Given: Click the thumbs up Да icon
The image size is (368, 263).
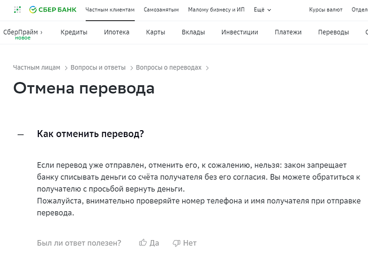Looking at the screenshot, I should (x=143, y=243).
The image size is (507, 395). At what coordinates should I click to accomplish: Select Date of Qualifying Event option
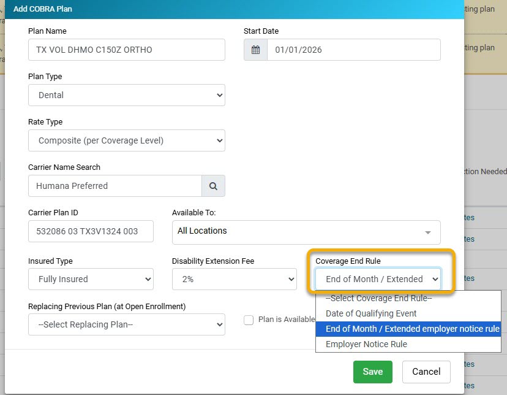tap(371, 313)
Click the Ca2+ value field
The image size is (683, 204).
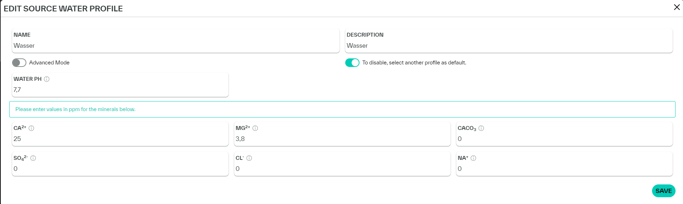[120, 139]
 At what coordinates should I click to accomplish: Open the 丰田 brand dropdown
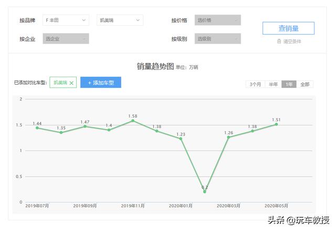pyautogui.click(x=66, y=20)
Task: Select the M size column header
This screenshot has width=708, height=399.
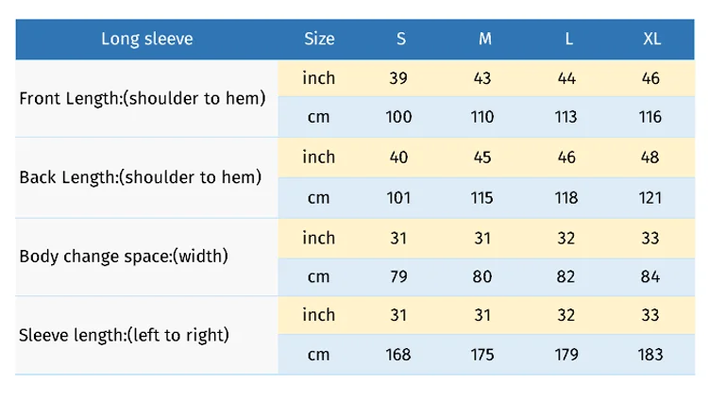Action: coord(484,39)
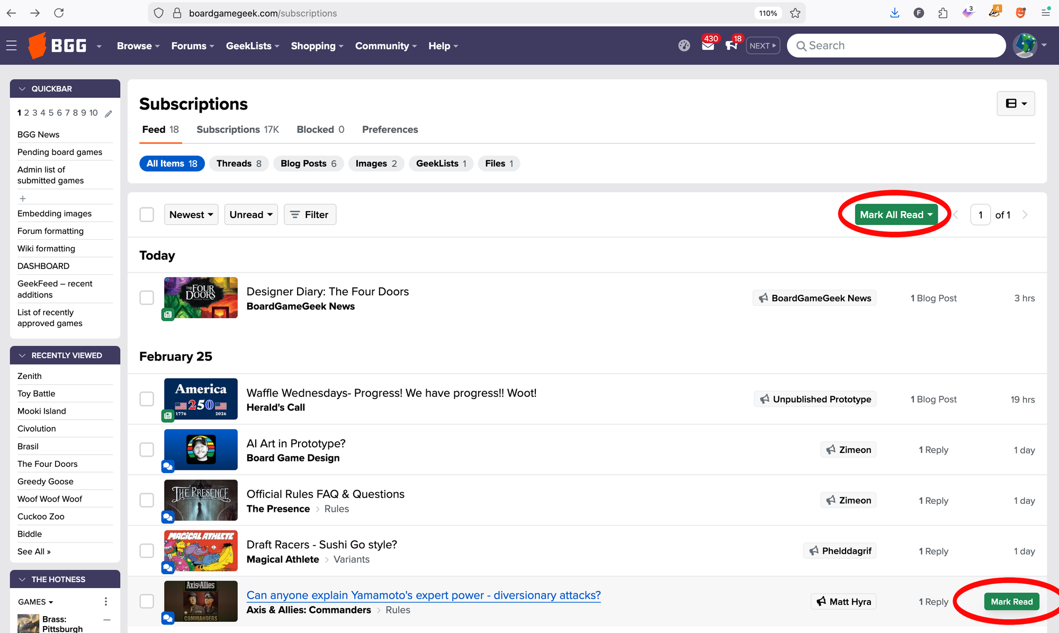Open the display-style card view icon
This screenshot has width=1059, height=633.
click(x=1016, y=103)
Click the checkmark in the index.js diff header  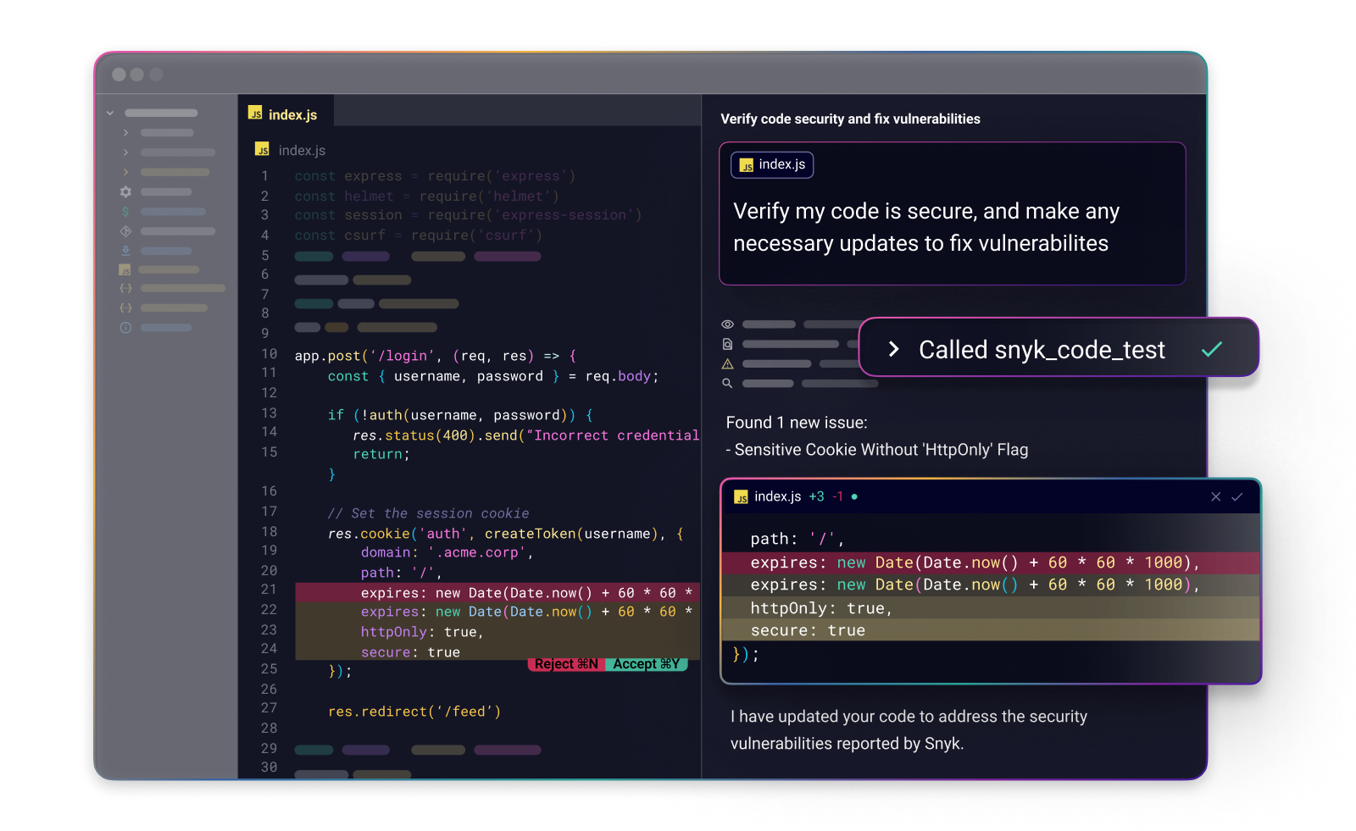[x=1237, y=497]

--

Rewrite the stretch of records from the line containing "The image size is (507, 395)." through the line containing "pyautogui.click(x=66, y=20)", both ends included, reproducing every line with its request, and multiply each click coordinate in the answers by 2.5, rounding to whole numbers with halves rounded up. Leave the pictures out.

The image size is (507, 395). At what coordinates should I click to accomplish: Select Date of Qualifying Event option
tap(928, 783)
Click the Ca2+ value field
The image size is (683, 204).
[300, 348]
 At what coordinates should I click to accomplish: Open the 丰田 brand dropdown
pyautogui.click(x=165, y=50)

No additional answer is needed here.